The preset works best on photos of classic American cars, ideally shot in bright daylight or during golden hour. Wider scenes work well too: a drive-in diner, a stretch of Route 66, a parking lot full of vintage cars. As long as warm colours and open surfaces are present in the frame, the preset has room to do its thing. Portraits taken alongside a classic car can also work nicely, especially when clothing and background support the overall atmosphere.
Pastel Cruiser makes most sense when you want a series of photos to feel like they belong together. A set from a car show, a portfolio for a collector, a personal project about Americana. The colour treatment is consistent enough to hold multiple shots together even when the light shifts between frames. That makes it practical, not just pretty.

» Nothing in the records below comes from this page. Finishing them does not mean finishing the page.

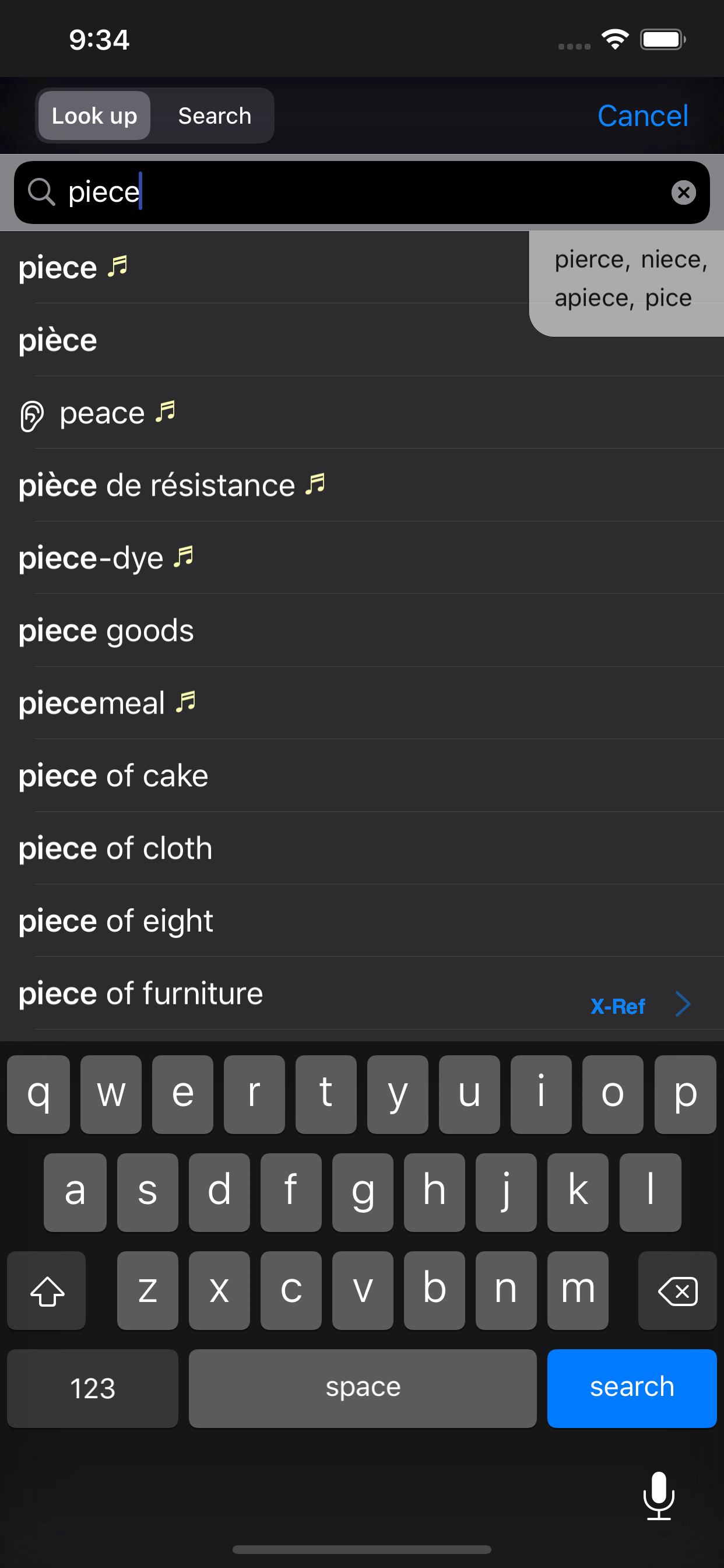
Task: Open the similar-words suggestion 'pierce, niece' box
Action: 627,283
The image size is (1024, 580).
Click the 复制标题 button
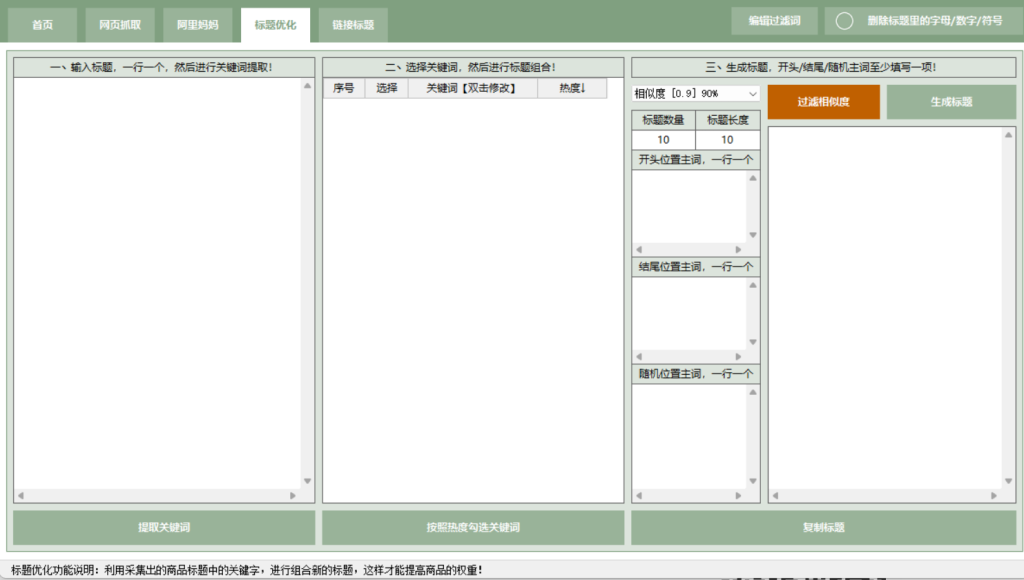click(823, 527)
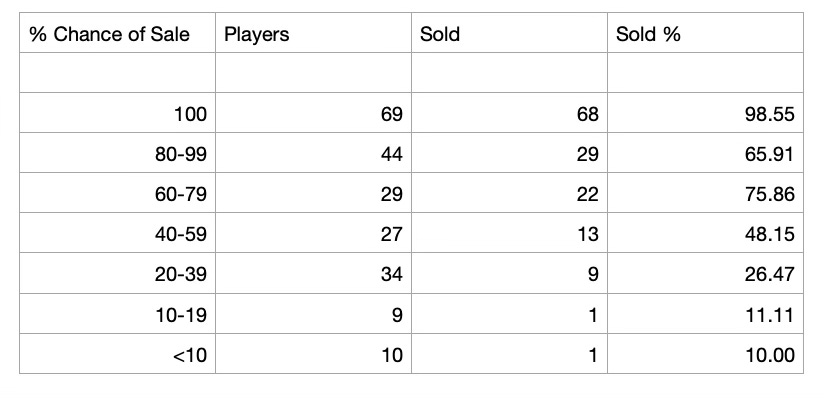Select the cell showing 10.00
The image size is (824, 398).
pos(705,354)
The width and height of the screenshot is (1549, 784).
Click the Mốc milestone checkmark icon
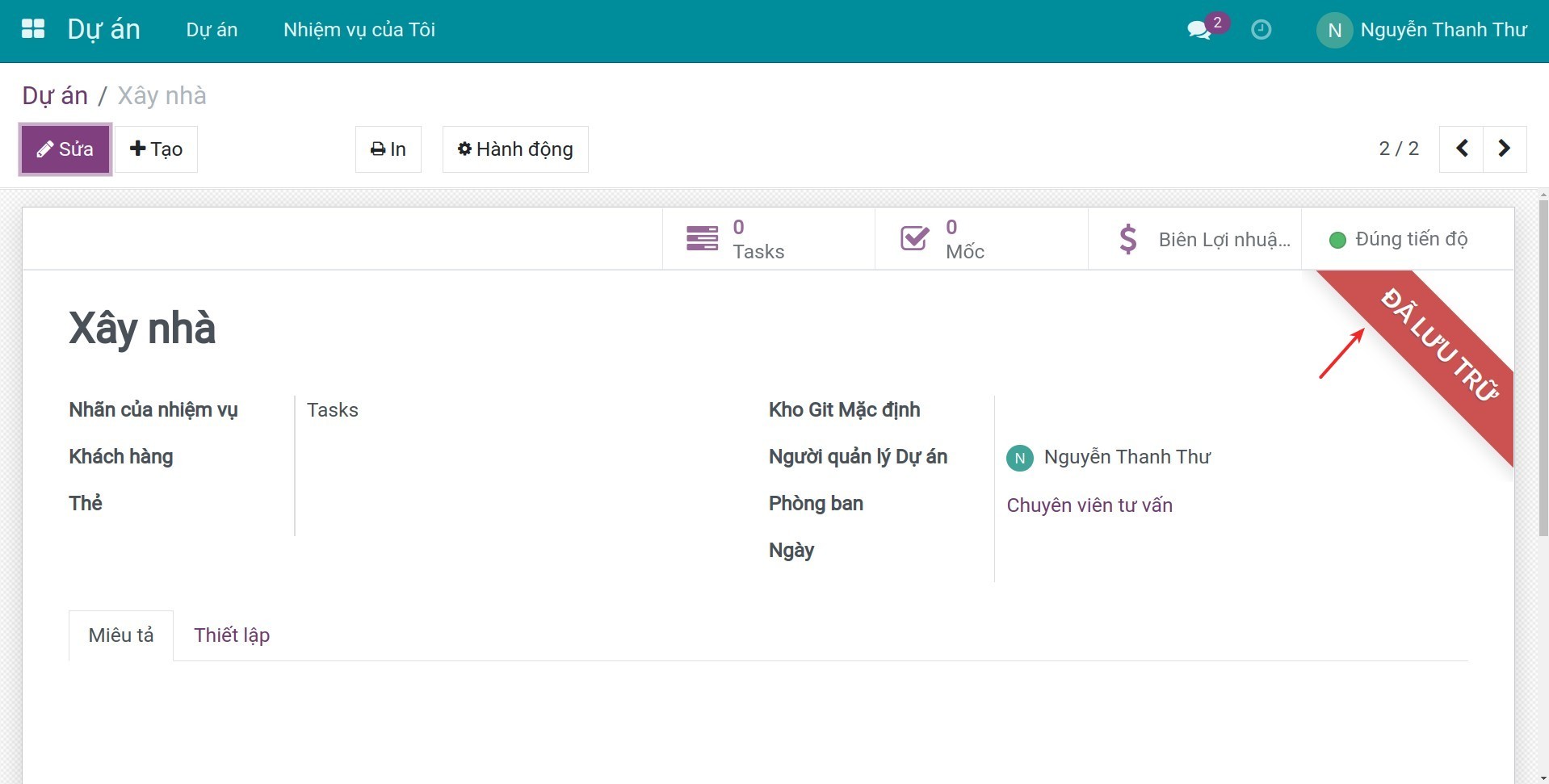pos(914,239)
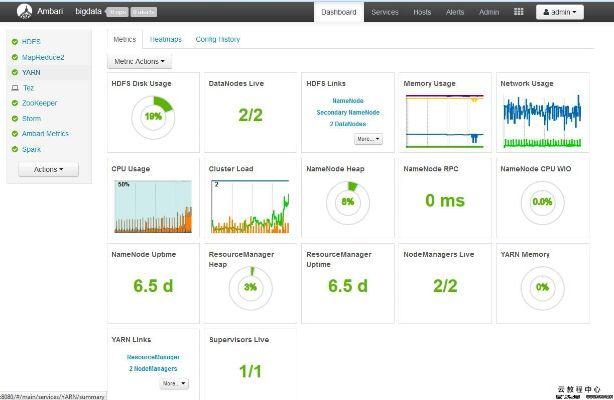Click the NameNode Heap gauge
The height and width of the screenshot is (400, 614).
348,201
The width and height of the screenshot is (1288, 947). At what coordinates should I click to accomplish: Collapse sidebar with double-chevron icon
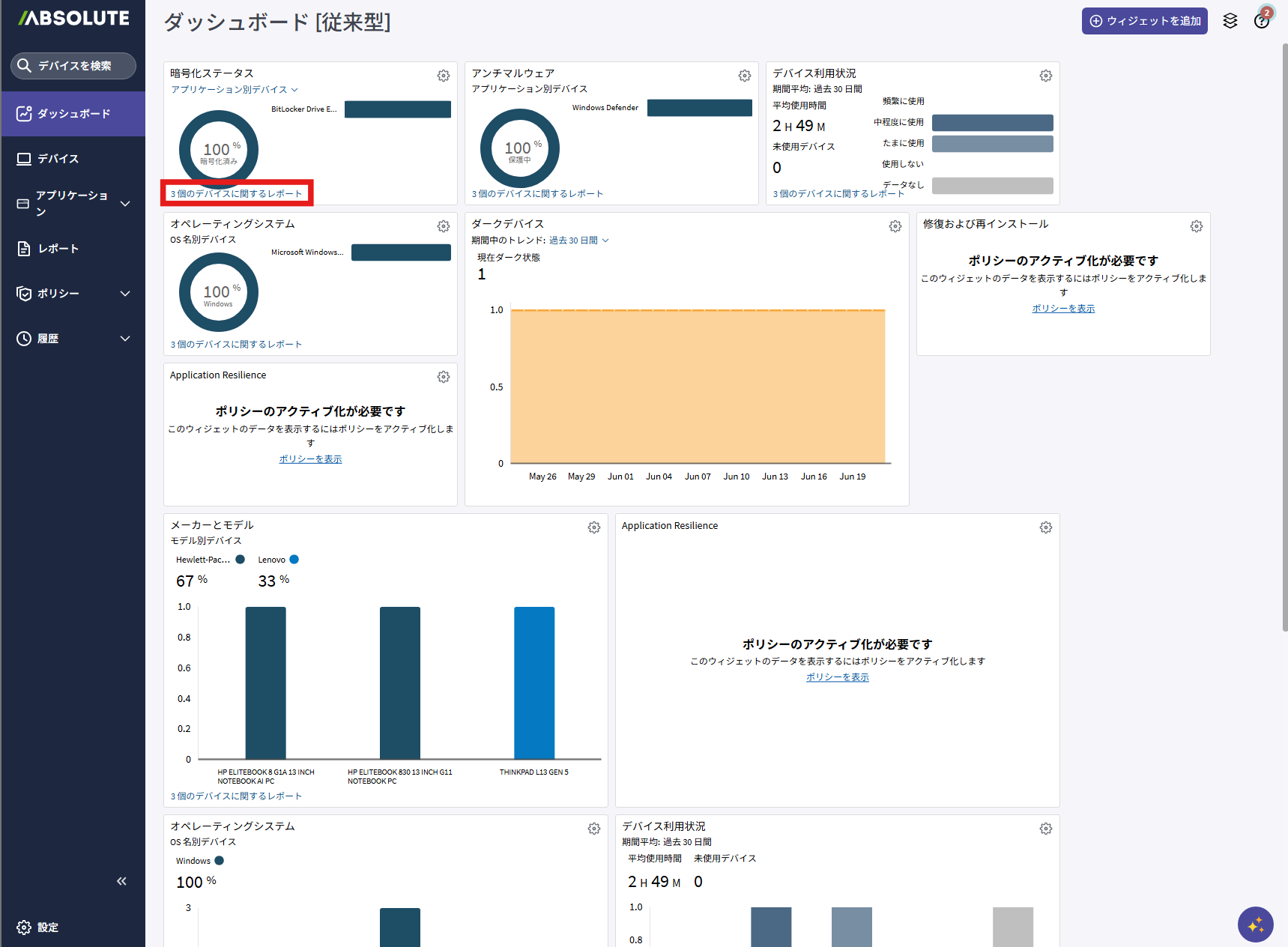click(121, 881)
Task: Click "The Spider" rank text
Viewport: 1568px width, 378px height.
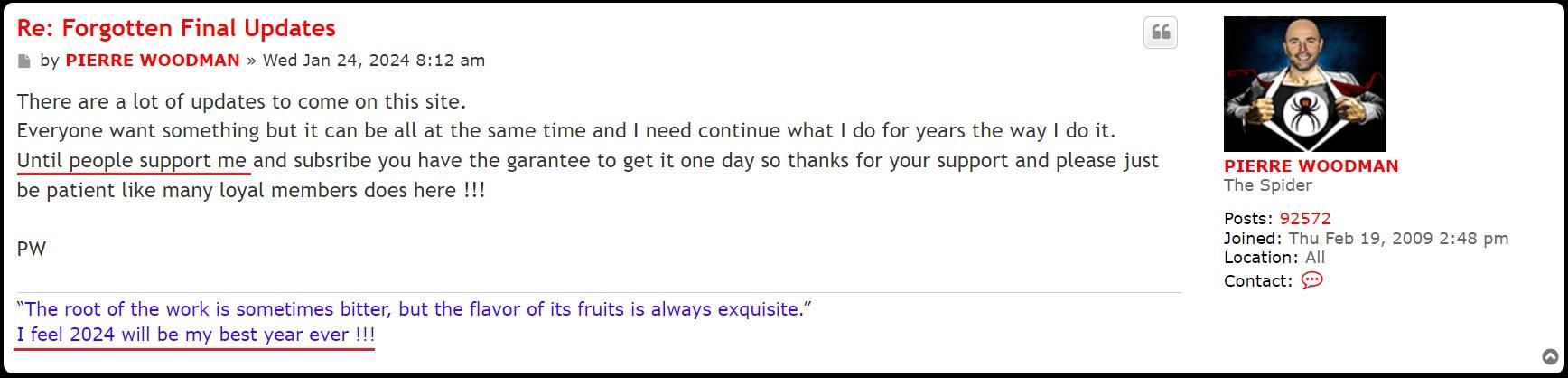Action: pos(1267,185)
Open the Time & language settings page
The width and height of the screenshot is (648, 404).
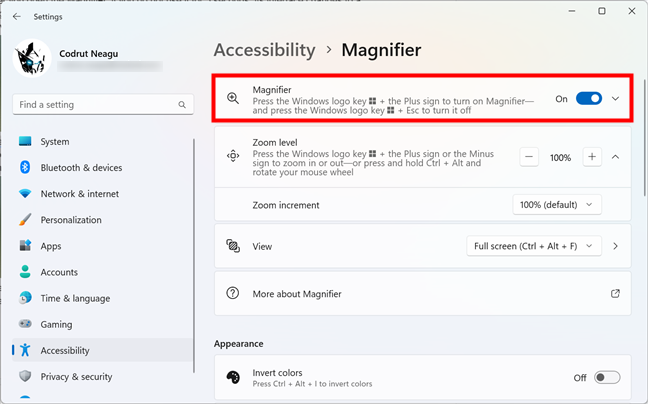(x=75, y=298)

One practical tip: after applying the preset, check the blue channel in the HSL panel if the sky looks too cyan. Blue skies can read slightly off with this colour treatment. A small adjustment in the right direction and the sky falls back into line with the rest of the image.
Installation
Lightroom Classic & CC (desktop)
Unzip the downloaded file on your computer. Open Lightroom Classic and go to the Develop module. Right-click the Presets panel, choose 'Import Presets', and select the .xmp file. The preset appears in your list immediately and can be applied to any photo straight away.
Lightroom Mobile
Lightroom Mobile syncs presets via the cloud. Import the .xmp file into Lightroom CC on your desktop first. Once cloud sync completes, the preset is automatically available on your phone or tablet. An Adobe CC subscription is required for this sync feature.
Capture One
Unzip the file. Open Capture One and navigate to the Styles panel. Click the arrow next to 'Styles' and choose 'Import Style'. Select the .costyle file. The style is available in your library immediately. Works with Capture One version 21 and later.
DaVinci Resolve / Premiere Pro (3D LUT)
Copy the .cube file to your application's LUT folder. In DaVinci Resolve via Project Settings → Color Management → LUT folders. In Premiere Pro via the Lumetri Color panel → Creative tab → Look → Browse. The LUT works on both LOG and standard exposed video footage.